* _Records for this exercise_:
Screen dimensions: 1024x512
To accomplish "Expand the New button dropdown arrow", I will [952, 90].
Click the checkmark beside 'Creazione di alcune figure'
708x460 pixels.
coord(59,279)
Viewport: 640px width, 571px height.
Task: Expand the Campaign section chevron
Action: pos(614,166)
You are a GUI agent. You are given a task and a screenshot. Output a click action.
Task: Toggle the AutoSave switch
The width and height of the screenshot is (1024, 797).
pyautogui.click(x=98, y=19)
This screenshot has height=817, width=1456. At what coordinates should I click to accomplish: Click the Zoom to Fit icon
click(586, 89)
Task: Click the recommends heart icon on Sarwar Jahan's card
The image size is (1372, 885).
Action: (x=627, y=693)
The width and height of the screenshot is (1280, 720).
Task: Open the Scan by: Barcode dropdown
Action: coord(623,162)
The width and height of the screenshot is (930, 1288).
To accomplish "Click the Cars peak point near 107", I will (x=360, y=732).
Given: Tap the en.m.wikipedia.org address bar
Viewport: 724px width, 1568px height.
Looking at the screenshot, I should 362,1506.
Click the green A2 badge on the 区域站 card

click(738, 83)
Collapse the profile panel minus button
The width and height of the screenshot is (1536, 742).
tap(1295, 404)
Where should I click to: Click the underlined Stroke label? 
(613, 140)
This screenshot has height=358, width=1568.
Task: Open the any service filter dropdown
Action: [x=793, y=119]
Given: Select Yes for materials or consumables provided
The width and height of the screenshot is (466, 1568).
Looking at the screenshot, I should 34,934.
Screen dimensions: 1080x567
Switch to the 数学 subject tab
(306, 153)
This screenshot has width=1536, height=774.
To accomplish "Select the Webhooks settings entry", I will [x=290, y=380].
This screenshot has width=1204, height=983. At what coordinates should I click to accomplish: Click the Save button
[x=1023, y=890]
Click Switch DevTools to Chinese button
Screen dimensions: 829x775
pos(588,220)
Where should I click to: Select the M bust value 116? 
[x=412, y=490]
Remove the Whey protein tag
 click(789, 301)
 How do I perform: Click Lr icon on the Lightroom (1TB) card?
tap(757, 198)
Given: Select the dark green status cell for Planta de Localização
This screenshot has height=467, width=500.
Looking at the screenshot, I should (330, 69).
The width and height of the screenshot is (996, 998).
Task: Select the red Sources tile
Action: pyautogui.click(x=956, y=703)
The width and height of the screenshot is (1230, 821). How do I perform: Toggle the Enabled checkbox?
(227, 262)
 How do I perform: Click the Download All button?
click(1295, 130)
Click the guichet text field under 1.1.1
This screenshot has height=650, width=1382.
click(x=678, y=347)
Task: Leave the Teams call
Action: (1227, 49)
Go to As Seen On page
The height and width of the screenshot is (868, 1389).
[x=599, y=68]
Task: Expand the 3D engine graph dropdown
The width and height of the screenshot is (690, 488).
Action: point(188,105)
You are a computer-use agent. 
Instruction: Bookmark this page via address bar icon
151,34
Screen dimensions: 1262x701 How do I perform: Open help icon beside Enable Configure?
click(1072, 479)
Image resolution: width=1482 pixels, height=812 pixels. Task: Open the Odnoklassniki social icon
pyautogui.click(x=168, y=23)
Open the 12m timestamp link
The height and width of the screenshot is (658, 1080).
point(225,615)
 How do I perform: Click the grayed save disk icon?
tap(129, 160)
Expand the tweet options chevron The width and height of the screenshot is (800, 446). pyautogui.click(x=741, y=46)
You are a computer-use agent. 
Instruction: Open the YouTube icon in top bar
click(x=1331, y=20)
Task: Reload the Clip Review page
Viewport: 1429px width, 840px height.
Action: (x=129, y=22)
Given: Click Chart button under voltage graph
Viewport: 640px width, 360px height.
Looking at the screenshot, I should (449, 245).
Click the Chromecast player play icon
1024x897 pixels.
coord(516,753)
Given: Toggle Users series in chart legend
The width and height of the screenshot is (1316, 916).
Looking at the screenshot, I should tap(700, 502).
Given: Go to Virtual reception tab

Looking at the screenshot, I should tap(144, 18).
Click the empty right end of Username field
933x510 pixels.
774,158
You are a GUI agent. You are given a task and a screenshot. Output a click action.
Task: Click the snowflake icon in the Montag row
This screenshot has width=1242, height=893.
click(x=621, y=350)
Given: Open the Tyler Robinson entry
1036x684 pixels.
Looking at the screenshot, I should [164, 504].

* _Work order_: Reproduce exactly the lines above from the line with "Task: Click the recommends" to the line with "The width and height of the screenshot is (930, 1288).", including both, and add nothing.

* _Exercise output_:
Task: Click the recommends heart icon on Sarwar Jahan's card
The image size is (1372, 885).
Action: (x=627, y=693)
The width and height of the screenshot is (1280, 720).
Task: Open the Scan by: Barcode dropdown
Action: coord(623,162)
The width and height of the screenshot is (930, 1288).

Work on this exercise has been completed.